4回目で結成されたアジアン・チームを紹介しておこう。

仙波清彦(パーカッション)、久米大作(キーボード)、グレッグ・リー(エレクトリック・ベース)、佐藤一憲(パーカッション)、渡辺香津美(ギター)、梅津和時(サックス)、植村昌弘(ドラムス)、田中顕(パーカッション)、金子飛鳥(ヴァイオリン)、吉野弘志(ウッド・ベース)という面々が、“エイジアン・ファンタジィ・ユニット”と題して5日間のプログラムに出演。

また、ドゥルバ・ゴーシュ(サーランギ/インド)、ナヤン・ゴーシュ(タブラ、シタール/インド)、木津茂理(唄、太鼓)、木津かおり(唄)、EPO(ヴォーカル)、SANDII(ヴォーカル)、小川美潮(ヴォーカル)、ヘティ・クース・エンダン(ヴォーカル/インドネシア)がゲストとして、こちらも全日の出演となっていた。

翌1995年は戦後50周年でもあることから、国際交流基金のサポートによって、シンガポール、クアラルンプール(マレーシア)、ジャカルタ(インドネシア)、東京(日本)の4都市での公演が企画され、そのために組まれたのが“エイジアン・ファンタジィ・オーケストラ”だった。

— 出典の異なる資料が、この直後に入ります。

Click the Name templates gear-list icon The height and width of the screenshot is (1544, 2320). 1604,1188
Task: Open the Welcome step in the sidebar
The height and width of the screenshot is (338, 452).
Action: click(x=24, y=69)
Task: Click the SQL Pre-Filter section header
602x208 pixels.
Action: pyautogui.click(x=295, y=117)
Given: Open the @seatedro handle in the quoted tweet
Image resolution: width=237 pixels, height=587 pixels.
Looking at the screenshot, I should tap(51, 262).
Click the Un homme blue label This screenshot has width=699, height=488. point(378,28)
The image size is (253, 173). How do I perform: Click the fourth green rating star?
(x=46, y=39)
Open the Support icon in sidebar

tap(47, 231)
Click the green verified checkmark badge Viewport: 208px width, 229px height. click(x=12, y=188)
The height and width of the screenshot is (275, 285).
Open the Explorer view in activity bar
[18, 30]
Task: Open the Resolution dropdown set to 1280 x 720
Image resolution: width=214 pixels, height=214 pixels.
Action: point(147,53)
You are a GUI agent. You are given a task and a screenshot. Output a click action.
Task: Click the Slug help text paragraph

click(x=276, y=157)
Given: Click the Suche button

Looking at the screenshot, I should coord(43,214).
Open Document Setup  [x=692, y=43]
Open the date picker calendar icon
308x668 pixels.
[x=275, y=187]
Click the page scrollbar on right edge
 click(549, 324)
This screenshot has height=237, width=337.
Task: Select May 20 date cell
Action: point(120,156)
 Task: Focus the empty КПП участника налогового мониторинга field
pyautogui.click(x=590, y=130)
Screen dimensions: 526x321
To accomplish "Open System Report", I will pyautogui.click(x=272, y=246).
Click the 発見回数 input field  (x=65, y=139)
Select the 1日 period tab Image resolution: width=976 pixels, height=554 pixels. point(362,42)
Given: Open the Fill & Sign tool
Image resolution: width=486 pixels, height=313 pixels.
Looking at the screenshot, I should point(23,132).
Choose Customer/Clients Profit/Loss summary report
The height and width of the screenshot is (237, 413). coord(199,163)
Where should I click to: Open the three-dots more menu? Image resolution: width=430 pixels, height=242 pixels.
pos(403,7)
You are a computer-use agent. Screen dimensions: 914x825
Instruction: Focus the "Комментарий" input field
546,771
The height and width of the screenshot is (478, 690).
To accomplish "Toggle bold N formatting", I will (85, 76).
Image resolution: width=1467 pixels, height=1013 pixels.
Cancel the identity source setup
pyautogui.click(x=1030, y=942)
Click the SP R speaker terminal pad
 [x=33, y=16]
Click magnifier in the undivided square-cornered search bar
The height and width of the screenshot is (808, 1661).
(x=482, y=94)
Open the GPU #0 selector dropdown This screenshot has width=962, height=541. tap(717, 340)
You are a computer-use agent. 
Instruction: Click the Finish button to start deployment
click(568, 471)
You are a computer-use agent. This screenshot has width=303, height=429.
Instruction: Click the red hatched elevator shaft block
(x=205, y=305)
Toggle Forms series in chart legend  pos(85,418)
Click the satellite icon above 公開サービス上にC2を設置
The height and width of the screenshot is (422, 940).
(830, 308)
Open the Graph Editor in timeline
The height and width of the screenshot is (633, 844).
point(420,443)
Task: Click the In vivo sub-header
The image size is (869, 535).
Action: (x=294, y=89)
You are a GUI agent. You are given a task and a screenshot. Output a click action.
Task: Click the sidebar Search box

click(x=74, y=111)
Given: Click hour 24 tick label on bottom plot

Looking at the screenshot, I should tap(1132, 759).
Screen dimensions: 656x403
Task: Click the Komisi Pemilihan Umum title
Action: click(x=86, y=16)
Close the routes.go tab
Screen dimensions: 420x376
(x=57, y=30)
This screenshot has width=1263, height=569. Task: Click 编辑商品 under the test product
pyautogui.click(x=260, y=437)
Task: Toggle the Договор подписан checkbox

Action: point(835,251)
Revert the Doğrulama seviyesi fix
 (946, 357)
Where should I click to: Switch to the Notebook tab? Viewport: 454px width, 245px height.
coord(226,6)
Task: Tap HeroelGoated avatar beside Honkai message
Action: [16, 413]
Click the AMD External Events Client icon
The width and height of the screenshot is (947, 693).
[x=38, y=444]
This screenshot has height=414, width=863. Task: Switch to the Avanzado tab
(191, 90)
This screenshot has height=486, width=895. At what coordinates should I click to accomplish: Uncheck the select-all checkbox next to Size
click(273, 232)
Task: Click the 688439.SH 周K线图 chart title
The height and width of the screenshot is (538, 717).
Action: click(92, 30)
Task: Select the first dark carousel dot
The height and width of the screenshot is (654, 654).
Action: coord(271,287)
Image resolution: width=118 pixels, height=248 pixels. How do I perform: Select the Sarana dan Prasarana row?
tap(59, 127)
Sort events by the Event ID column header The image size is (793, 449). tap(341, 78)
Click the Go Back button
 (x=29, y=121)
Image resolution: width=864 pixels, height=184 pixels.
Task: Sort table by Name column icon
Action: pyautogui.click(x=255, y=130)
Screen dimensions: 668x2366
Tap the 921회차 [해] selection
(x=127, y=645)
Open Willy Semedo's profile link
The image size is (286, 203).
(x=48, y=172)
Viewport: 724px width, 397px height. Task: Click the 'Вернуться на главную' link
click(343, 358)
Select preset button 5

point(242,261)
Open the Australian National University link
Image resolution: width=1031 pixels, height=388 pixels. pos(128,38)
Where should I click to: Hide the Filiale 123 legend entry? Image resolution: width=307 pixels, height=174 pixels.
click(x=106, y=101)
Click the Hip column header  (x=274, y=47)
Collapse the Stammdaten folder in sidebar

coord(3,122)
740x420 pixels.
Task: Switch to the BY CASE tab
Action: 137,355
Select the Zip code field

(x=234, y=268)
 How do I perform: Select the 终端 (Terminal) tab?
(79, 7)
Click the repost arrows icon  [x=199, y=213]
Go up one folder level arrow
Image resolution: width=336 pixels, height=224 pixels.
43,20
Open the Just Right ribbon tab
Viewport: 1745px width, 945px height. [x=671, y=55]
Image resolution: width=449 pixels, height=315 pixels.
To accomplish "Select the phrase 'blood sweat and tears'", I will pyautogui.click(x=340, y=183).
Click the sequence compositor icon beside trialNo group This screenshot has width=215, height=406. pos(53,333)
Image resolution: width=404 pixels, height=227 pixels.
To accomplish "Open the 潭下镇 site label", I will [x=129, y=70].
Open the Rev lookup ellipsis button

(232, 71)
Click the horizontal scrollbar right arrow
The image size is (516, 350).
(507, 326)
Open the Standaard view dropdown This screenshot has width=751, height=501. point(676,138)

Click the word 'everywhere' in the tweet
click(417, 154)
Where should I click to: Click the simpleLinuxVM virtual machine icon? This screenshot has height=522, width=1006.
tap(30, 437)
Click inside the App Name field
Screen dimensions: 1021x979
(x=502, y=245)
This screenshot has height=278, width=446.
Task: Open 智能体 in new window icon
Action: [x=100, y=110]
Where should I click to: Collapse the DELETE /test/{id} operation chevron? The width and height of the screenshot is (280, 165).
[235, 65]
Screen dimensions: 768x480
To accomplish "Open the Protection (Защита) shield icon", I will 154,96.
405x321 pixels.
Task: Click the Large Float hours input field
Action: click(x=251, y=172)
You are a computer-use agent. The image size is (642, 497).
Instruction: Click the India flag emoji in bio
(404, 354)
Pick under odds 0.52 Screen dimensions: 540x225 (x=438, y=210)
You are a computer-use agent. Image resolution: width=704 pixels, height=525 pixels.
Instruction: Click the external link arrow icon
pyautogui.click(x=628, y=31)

メンバーは、渡辺香津美(ギター)、仙波清彦(小鼓、パーカッション)、金子飛鳥(ヴァイオリン、コーラス)、梅津和時(サックス)、久米大作(キーボード)、小川美潮(ヴォーカル)、清水一登(キーボード)、吉野弘志(コントラバス)、吉田智(エレクトリック・ベース)、植村昌弘(締太鼓、ドラムス)、佐藤一憲(パーカッション)、田中顕(大鼓、パーカッション)、深見邦代(ヴァイオリン)、原えつ子(ヴァイオリン)、熊田真奈美(ヴィオラ)、立花まゆみ(チェロ)、賈鵬芳(二胡/中国)、張林(揚琴/中国)、陶敬頴(琵琶/中国)、ドゥルバ・ゴーシュ(サーランギ/インド)、ナヤン・ゴーシュ(タブラ、シタール/インド)、中川博志(バーンスリー)、文京雅(コリアン・パーカッション/韓国)、金正國(コリアン・パーカッション/韓国)、香村かをり(コリアン・パーカッション)、望月太八次郎(尺八、笛)、藤尾佳子(長唄三味線)、田中悠美子(義太夫三味線)、内藤洋子(箏)、木津茂理(唄、囃子)、木津かおり(唄)、木下伸市(津軽三味線、唄)で、前年の“エイジアン・ファンタジィ・ユニット”がベースになっていることがわかるだろう。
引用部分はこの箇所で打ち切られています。